Georgi Kupenov

Personal information
- Full name: Georgi Slavchev Kupenov
- Date of birth: 24 February 1997 (age 29)
- Place of birth: Burgas, Bulgaria
- Height: 1.84 m (6 ft 0 in)
- Position: Centre back

Team information
- Current team: Minyor Pernik
- Number: 24

Youth career
- Chernomorets Burgas
- Botev Plovdiv

Senior career*
- Years: Team / Apps / (Gls)
- 2015–2018: Botev Plovdiv / 0 / (0)
- 2016: → Dobrudzha (loan) / 7 / (0)
- 2016–2017: → Septemvri Sofia (loan) / 19 / (2)
- 2017–2018: → Nesebar (loan) / 18 / (0)
- 2018–2020: Vitosha Bistritsa / 42 / (2)
- 2020–2021: Etar / 22 / (0)
- 2021–: Minyor Pernik / 73 / (0)

International career
- 2014–2016: Bulgaria U19 / 10 / (1)

= Georgi Kupenov =

Bulgarian footballer

Georgi Kupenov (Георги Купенов; born 24 February 1997) is a Bulgarian footballer who plays as a defender for Minyor Pernik.

==Career==
Kupenov made his unofficial debut for the first team of Botev Plovdiv on 15 November 2014. He came on as a substitute during the second half of the 2–0 win over the Greek football club Panthrakikos.
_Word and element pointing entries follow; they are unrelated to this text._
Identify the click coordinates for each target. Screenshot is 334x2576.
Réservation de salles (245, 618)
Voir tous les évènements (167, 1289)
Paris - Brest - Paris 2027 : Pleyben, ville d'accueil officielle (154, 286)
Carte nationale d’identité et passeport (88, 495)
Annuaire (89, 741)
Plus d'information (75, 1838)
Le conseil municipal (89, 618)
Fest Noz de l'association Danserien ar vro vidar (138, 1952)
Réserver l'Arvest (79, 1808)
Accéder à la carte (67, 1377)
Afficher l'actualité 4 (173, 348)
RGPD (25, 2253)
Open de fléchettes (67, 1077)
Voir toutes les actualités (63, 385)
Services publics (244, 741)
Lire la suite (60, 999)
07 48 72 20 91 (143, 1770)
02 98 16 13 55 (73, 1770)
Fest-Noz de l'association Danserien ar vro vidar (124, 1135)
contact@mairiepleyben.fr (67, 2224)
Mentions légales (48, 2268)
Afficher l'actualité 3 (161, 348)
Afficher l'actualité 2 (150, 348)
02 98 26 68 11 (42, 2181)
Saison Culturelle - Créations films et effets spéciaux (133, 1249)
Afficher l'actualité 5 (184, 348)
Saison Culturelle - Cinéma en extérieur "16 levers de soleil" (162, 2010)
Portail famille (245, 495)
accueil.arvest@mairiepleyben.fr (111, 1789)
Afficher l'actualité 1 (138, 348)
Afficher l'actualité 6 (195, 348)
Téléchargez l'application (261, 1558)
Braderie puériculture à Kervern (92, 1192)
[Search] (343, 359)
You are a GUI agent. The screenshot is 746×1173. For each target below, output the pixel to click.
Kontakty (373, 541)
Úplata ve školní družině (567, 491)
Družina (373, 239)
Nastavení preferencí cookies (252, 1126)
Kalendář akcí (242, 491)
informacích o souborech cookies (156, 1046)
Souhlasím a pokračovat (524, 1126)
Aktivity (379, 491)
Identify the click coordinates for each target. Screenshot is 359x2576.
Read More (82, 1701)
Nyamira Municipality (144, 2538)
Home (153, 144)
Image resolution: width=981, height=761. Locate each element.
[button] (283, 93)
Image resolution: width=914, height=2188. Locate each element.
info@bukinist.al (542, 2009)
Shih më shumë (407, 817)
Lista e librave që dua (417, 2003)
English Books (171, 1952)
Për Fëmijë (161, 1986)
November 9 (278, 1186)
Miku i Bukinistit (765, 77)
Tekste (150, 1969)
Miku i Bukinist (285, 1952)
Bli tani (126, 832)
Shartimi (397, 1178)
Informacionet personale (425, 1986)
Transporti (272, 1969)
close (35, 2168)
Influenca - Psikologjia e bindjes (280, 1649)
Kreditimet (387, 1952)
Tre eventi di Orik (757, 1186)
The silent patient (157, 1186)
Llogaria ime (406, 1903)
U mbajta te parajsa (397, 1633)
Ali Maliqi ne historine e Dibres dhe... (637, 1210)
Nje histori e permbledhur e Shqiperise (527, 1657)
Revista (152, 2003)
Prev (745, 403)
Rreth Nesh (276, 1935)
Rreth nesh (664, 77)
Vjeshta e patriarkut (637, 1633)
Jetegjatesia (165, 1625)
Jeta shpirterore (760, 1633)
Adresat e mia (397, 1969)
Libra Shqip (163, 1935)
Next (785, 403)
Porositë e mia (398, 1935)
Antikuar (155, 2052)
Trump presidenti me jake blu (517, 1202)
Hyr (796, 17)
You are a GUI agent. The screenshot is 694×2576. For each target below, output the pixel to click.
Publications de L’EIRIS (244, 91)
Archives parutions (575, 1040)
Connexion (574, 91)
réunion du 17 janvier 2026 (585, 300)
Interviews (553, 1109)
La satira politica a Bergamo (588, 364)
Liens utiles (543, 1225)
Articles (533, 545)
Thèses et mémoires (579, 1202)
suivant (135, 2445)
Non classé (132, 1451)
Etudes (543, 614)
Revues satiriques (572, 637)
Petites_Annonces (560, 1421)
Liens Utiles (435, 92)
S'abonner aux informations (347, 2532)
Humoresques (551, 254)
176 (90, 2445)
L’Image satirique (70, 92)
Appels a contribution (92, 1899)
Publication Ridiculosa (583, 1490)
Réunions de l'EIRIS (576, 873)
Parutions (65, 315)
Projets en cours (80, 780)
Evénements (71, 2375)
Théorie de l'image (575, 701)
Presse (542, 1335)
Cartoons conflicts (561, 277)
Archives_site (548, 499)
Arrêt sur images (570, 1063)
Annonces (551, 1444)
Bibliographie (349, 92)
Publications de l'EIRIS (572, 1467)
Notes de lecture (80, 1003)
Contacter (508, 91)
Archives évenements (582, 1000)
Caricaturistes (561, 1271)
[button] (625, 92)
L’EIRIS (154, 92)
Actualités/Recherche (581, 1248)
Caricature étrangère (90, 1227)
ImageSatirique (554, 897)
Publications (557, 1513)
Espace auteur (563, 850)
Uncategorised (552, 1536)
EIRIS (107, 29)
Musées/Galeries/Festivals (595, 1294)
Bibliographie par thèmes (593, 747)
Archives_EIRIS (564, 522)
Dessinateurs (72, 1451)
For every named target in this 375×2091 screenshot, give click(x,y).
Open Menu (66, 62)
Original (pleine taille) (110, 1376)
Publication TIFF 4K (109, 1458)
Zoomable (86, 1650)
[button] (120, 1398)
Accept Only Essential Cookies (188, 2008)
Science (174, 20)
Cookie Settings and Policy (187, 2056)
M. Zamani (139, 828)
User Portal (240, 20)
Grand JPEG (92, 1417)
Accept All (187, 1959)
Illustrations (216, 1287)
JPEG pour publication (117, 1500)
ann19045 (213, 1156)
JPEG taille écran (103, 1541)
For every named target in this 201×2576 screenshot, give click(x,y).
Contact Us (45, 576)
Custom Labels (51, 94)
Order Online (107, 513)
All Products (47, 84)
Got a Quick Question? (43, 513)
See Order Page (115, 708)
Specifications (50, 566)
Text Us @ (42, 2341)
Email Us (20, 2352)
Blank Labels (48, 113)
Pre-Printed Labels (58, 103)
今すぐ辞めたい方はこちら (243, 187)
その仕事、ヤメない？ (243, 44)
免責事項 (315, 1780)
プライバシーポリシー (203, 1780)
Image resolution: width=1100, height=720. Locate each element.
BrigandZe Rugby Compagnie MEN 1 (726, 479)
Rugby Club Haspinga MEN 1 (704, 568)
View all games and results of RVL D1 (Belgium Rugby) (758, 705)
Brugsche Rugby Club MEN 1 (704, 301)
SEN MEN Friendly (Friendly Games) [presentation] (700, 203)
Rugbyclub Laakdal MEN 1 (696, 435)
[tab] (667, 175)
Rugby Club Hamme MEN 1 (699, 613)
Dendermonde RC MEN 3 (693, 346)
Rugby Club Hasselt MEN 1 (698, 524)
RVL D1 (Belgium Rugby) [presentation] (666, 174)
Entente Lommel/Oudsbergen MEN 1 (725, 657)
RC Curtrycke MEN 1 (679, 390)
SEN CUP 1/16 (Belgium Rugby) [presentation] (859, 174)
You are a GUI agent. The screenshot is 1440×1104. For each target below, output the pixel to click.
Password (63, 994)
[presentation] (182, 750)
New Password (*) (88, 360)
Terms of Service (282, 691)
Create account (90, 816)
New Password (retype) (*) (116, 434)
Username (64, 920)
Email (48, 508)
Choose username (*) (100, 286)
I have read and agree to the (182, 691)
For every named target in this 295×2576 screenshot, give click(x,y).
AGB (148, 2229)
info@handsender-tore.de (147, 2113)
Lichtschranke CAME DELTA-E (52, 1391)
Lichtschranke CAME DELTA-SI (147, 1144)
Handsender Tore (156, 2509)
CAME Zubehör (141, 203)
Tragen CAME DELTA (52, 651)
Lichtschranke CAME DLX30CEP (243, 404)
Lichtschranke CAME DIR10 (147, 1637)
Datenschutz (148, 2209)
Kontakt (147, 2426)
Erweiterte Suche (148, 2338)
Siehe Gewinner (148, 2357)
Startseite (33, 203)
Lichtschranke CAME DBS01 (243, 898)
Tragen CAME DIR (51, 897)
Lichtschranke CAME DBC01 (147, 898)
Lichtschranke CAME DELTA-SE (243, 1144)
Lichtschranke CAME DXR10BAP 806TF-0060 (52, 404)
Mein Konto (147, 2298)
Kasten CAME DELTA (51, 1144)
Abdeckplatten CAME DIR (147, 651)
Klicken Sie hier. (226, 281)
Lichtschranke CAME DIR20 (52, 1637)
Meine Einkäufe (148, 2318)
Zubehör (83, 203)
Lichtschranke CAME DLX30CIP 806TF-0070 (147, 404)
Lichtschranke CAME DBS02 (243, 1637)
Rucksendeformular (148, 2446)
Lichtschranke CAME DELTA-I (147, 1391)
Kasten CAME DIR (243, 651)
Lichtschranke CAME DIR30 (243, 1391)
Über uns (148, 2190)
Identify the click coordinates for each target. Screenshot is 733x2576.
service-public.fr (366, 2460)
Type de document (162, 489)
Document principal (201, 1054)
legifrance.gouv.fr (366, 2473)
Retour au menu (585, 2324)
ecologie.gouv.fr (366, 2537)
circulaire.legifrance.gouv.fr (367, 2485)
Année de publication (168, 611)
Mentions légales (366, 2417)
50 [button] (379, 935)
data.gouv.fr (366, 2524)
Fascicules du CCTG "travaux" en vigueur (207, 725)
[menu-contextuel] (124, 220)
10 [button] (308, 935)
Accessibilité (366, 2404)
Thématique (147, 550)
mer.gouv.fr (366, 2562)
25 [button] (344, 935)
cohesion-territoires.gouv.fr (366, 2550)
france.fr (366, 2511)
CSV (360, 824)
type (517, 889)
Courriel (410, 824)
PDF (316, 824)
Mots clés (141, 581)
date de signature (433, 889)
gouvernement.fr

On 23 May Kupenov was included in the squad for the 1–2 away defeat from Beroe Stara Zagora but remained an unused substitute.

On 24 February 2016 it was reported that he would be sent on loan until the end of the season to Septemvri Sofia. Two days later it was confirmed that he was sent on loan, but to Dobrudzha Dobrich.

In August 2016 Kupenov joined Septemvri Sofia officially on a loan deal until January 2017. He made his debut for the team on 6 August 2016 in match against Spartak Pleven. After his good performance his loan was extended until 31 June 2017 on 13 January 2017. Sadly, on 9 February 2017 it was reported that he will probably miss the remainder of the season after sustaining an injury.

On 24 August 2017, Kupenov was loaned to Second League club Nesebar.

On 12 July 2018, Kupenov signed with Vitosha Bistritsa.

==International career==
Kupenov has earned several caps for the Bulgarian U18 team.

In March 2016 Kupenov was in the starting lineup of Bulgaria U19 for the 0–1 defeats from Belgium U19 and Croatia U19.